Watford Elementary draws on a school district that spans 1,679 square miles, larger than Rhode Island. No longer a shrinking schoolhouse on the prairie, it's a bustling, ever-expanding melting pot. Since 2011, kids from all 50 states and more than 20 countries, including Yemen, Egypt, Pakistan, Mexico and China, have attended school here.
"A community that has been basically stable and white-bread now has every religion, every race, every cultural niche represented," says Gene Veeder, McKenzie County economic development director. "It's surprising how quickly it has become the new normal."

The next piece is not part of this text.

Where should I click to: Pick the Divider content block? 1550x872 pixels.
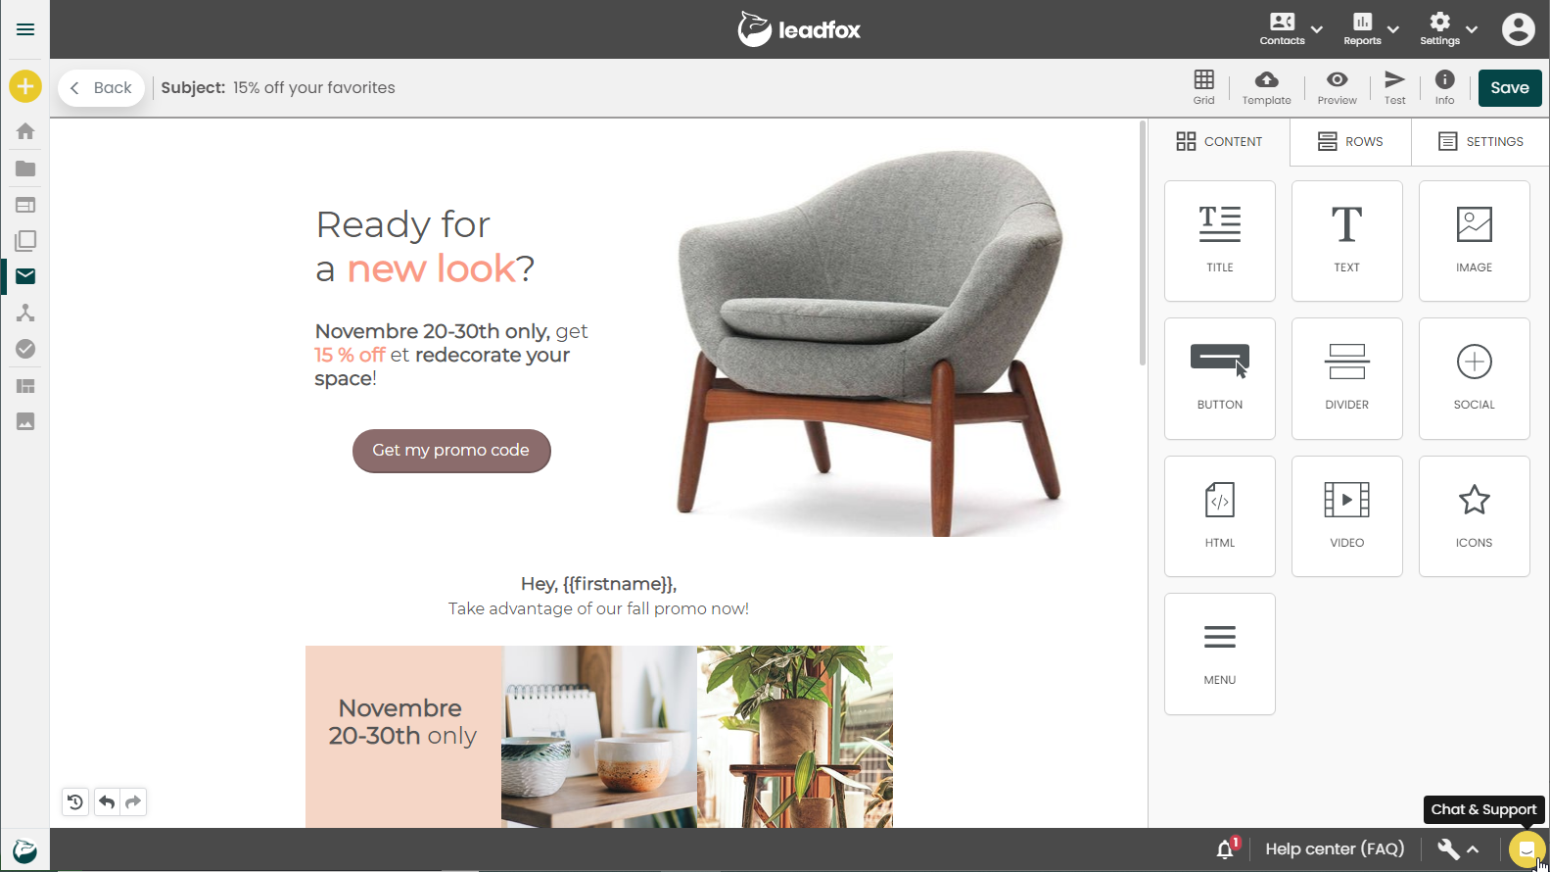pyautogui.click(x=1346, y=378)
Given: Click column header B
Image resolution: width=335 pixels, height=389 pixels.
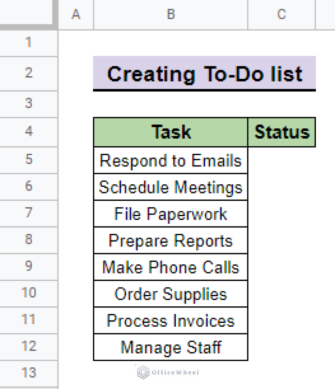Looking at the screenshot, I should tap(171, 14).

That 'normal,' though, comes with new strains and growing pains at the school. On any given day, teachers might find themselves hunting up warm clothes for a child arriving from the South or helping the family of another student whose trailer has frozen water pipes. No one could have imagined any of this before the stampede to oil country.
"Ten years ago, you wondered what's going to be here — is it going to be smaller, smaller, smaller?" says Superintendent Steve Holen. "Now the reverse is true."

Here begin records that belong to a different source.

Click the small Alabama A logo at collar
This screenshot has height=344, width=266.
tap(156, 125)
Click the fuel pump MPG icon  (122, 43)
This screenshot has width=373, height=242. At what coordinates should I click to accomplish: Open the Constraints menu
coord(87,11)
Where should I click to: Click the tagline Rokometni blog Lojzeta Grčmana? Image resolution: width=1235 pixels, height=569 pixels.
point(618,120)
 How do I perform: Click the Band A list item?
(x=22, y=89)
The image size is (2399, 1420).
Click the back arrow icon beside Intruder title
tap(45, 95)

Enrollment has increased so quickly that sixth graders were moved to the high school to make extra room. That building will be converted into a middle school next year, when a new $50 million high school is set to open.

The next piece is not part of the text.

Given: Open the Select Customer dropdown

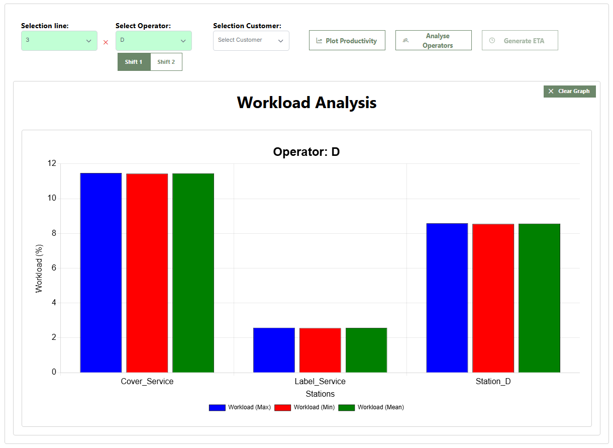Looking at the screenshot, I should (x=251, y=41).
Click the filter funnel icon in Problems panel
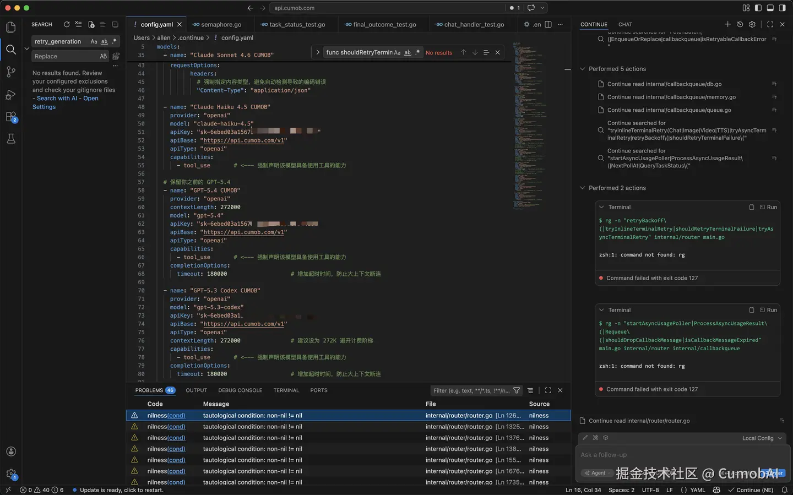This screenshot has width=793, height=495. tap(517, 390)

The town's population has exploded at the same frantic pace, pushing up housing costs well beyond many educators' paychecks. (A two-bedroom apartment can go for $2,000-$2,500 a month.) Some teachers live in rent-subsidized apartments or 800-square-foot trailers until they find permanent homes.
Foss will soon be leaving his trailer for a 2,000-square-foot home. "I feel like I've been camping for three years," he says.
Despite declining oil prices, new students are still arriving. Many folks here note that Watford City is in the heart of the most profitable oil-producing area of the Bakken.
That prosperity has been a magnet for many newer teachers.
Melissa Rohrman, a first-grade teacher, traded the lush greenery of Fort Myers, Florida, for the ice-covered prairie so her husband could eventually start an electrical business. "I felt like I was coming to the Gold Rush," she says.
Iva Dees, a 31-year teaching veteran, left French Camp, Mississippi, when opportunity came knocking. Her husband is making more money here driving a water truck than he did in his job hauling logs in the South. Dees jokes that "a lot of the teachers are as displaced as I am." But, she adds, "We are beginning to blend."
The students are doing the same, but it isn't easy because of constant turnover.
"It's hard when you put in all the time and effort to educate these kids and three months down the road they're gone," Foss says. "You just hope you've made progress, but you don't know."
Some kids leave when their parents are transferred to out-of-state oilfield jobs, others when a family's dreams of the good life in the oil patch don't pan out. Some kids who do remain struggle after being uprooted from friends. Living conditions can make the adjustment harder if they end up in a crowded trailer with no privacy or place to study.
School counselor Alex Veeder, who attended the school as a girl, works to smooth the bumpy transitions, noting, "Some of these kids have seen more than I have my entire life ... and they're only in first grade."
Watford Elementary tries to ease the way for new families, offering its showers and laundry room for those without ready access to them in trailer parks. It also provides food package on Fridays for needy students.
School officials emphasize the local housing shortage is a major hardship for families. Foss says about 40 percent of the students are living in trailers or other arrangements considered temporary, which a federal law defines as "homeless."
Perhaps no one knows more about starting over than Selam Ahmed, a Kurdish refugee who teaches English to students who speak another primary language, most often Spanish.
Ahmed sees his own story as an inspiration: His family lost everything when they fled their homeland in northern Iraq during the Gulf War. He arrived in North Dakota as an 11- year-old with didn't speak English. Now he's teaching it to a new generation.
"I want to be a role model," he says. "I want them to see they're not the only ones going through hard times, leaving behind family members, friends, homes. It's not the end of the world. We make the best of it, then we move forward. ... It doesn't matter if you have a mansion or if you have a trailer. It all depends on how you motivate yourself."